Germline and somatic albinism variants in amelanotic/hypomelanotic melanoma: Increased carriage of TYR and OCA2 variants
Amelanotic/hypomelanotic melanoma is a clinicopathologic subtype with absent or minimal melanin. This study assessed previously reported coding variants in albinism genes (TYR, OCA2, TYRP1, SLC45A2, SLC24A5, LRMDA) and common intronic, regulatory variants of OCA2 in individuals with amelanotic/hypomelanotic melanoma, pigmented melanoma cases and controls. Exome sequencing was available for 28 individuals with amelanotic/hypomelanotic melanoma and 303 individuals with pigmented melanoma, which were compared to whole exome data from 1144 Australian controls. Microarray genotyping was available for a further 17 amelanotic/hypomelanotic melanoma, 86 pigmented melanoma, 147 melanoma cases (pigmentation unknown) and 652 unaffected controls. Rare deleterious variants in TYR/OCA1 were more common in amelanotic/hypomelanotic melanoma cases than pigmented melanoma cases (set mixed model association tests P = 0.0088).

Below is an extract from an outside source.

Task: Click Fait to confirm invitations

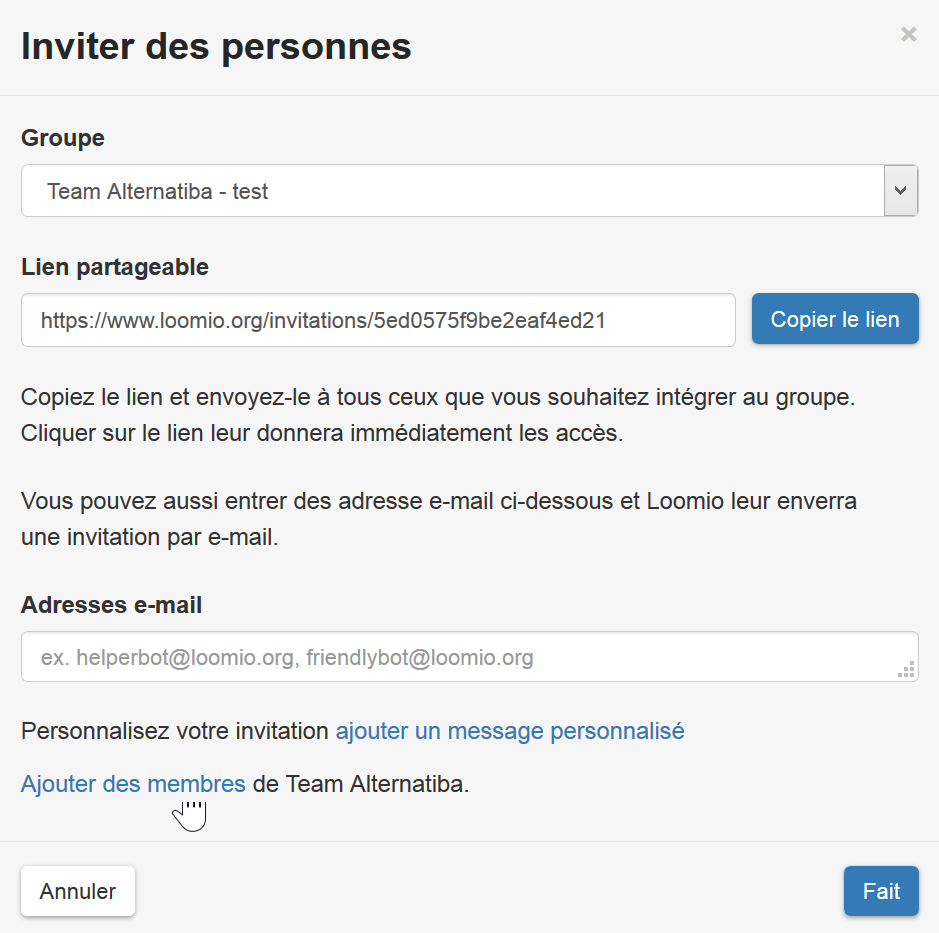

The OCA2 hypomorphic allele p.V443I was more common in melanoma cases (1.8%) than controls (1.0%, X.sup.2 P = 0.02), and more so in amelanotic/hypomelanotic melanoma (4.4%, X.sup.2 P = 0.007). No amelanotic/hypomelanotic melanoma cases carried an eye and skin darkening haplotype of OCA2 (including rs7174027), present in 7.1% of pigmented melanoma cases (P = 0.0005) and 9.4% controls. Variants in TYR and OCA2 may play a role in amelanotic/hypomelanotic melanoma susceptibility. We suggest that somatic loss of function at these loci could contribute to the loss of tumor pigmentation, consistent with this we found a higher rate of somatic mutation in TYR/OCA2 in amelanotic/hypomelanotic melanoma vs pigmented melanoma samples (28.6% vs 3.0%; P = 0.021) from The Cancer Genome Atlas Skin Cutaneous Melanoma collection.